Mas não é a primeira vez que o Metallica participa do Lollapalooza. Em edições passadas, realizadas em diversas partes do mundo nos anos 90 e início dos anos 2000, bandas de peso como Rage Againts the Machine, o próprio Metallica, Soundgarden e Korn faziam parte dos setlists principais. Na verdade, o festival sempre foi bastante eclético quando o assunto é rock. O que acontece é que a onda alternativa, principalmente indie, foi ganhando força nas edições mais recentes (de 2000 pra cá), acompanhando as tendências e mudanças no cenário do rock mundial.

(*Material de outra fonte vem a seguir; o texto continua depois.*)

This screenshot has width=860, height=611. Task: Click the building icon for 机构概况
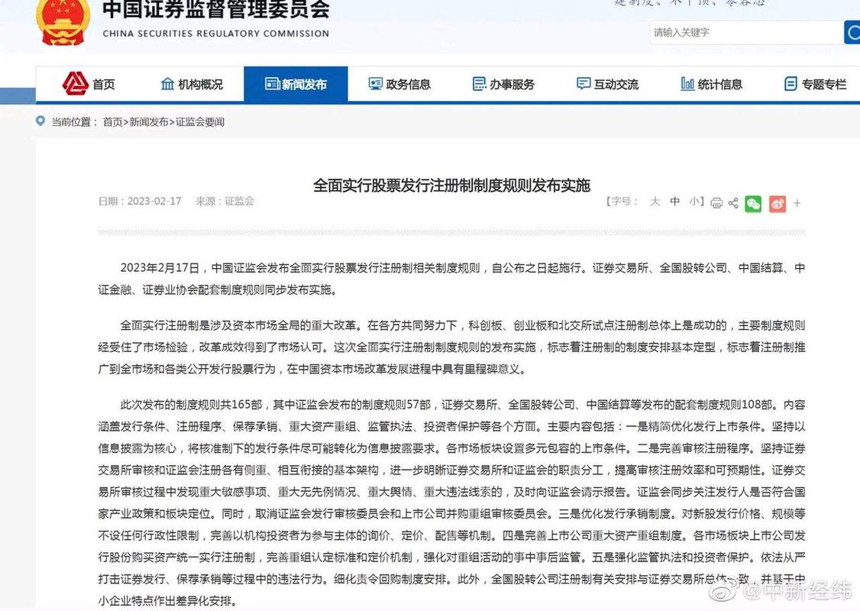[167, 84]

Podemos associar este fato inusitado (ou nem tanto inusitado para alguns) com o fato de que o Metallica lançou no semestre passado seu novo álbum, o Hardwired… to Self-Destruct, após um jejum de aproximadamente 08 anos sem lançar um álbum novo.

Sobre o álbum, analisando como um fã da banda, fiquei feliz com o que ouvi. Músicas como Hardwired e Moth Into Flame me fizeram lembrar dos primeiros álbuns e da sonoridade “thrash metal” que lançou a banda como uma das maiores do estilo. Já músicas como Dream No More por exemplo, traz um pouco da sonoridade de álbuns como Load e Reload.

Olhando por um lado, seria esse o primeiro passo para trazer de volta a “vibe” das primeiras edições, que uniam Metallica e Rancid em uma mesma edição? Ou estou viajando na maionese e o Lollapalooza é e sempre será o mesmo?

Agora basta saber se essa “novidade” (?) será o suficiente para atrair os fãs de metal para o festival ou se estes irão apenas para conferir a apresentação da sua banda favorita… Como um fã do rock no geral, achei essa combinação bem-vinda. E você, o que achou?